Sunday, July 21, 2013

There Is No Black Leadership

this piece is written by Ty, Betty, Isaiah, Cedric, Marcia, Stan and Ann



Despite claims that President Barack Obama spoke frankly to explain the anger over the George Zimmeran verdict, that was a lie.  The protests Saturday were lies.  Not honesty, not a road to honesty.


If you've been fortunate enough to miss it, you may want to stop reading now.  Otherwise, in 2012, Trayvon Martin was shot dead by neighborhood watchman George Zimmerman.  Two Saturdays ago, a jury found him not guilty (of murder or manslaughter).


Since then it's been wallow and lie.  Let's deal with a lie, Barack declared that African-American men knew what it was like to be followed in a store and others did not.  If you listened to the superficial and insulting NPR coverage over the weekend, you are fully aware that this lie was picked up.


African-American women know what it's like to be followed.  White people know what it's like to be followed, Hispanics know what it's like to be followed, etc.  In fact, if you don't know what it's like to be followed around a store as if you're a suspected thief, go to Barnes & Noble.  Specifically, go to the DVDs and music section and you will find yourself shadowed.  Barnes & Noble is a chain that profiles every shopper as a suspected thief -- regardless of race or gender.
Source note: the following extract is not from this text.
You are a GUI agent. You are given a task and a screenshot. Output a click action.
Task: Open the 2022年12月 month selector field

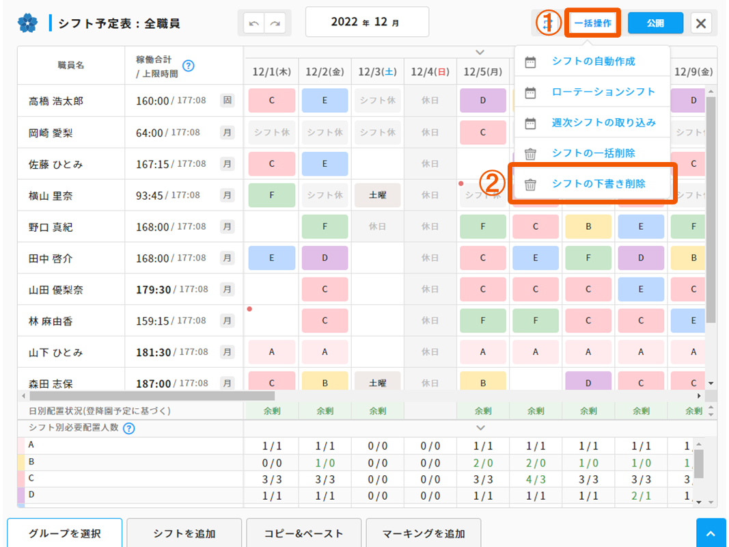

There were many other lies.  But what about wallow?

Making Dennis a Menace



Martin Luther King is dead.


Dr. King was a leader.


Looking around today, there are no leaders.  Just whiners and moaners and wallowers.


Chief among them Al Sharpton.  The MSNBC huckster organized rallies for yesterday.  The turnout was not impressive.


That's not surprising.


Why are we protesting?


Travyon is dead.  Say a prayer for him, ask for grace and love for his parents.


A leader uplifts, inspires, points to where we need to go.


Al Sharpton can only bitch and moan.  He's useless.  This loud I'm-a-victim was good in NYC local politics, possibly.  It's not about a movement.


Dr. King showed Black America (all America, actually) where we could be, he shined a light on the road and beckoned us to follow him down it.  There was a nobility to the struggle.


We were all uplifted.


Last week, Bill Cobsy made some remarks that were largely innocent and understandable but the response by a significant segment of the Black community was to demonize him as an "Uncle Tom."


To which we say, shut your damn mouths.


Bill Cosby is not an Uncle Tom.  He's spent his lifetime breaking down barriers and providing inspiration. That he would be attacked for disagreeing on the Zimmerman verdict goes to just how useless and, yes, harmful Al Sharpton and his anti-movement are.


Many Black leaders -- major ones -- disagreed with Dr. King.  That didn't stop MLK.  That didn't lead to him lashing out at those people.


MLK led with love, not with hate.  Dr. King was never elected president and didn't hail from a political dynasty family.  But he's remembered and loved and studied all these years after his death.  That's because he was everything we would want in a leader: charismatic, caring, strong, graceful, steadfast and sure.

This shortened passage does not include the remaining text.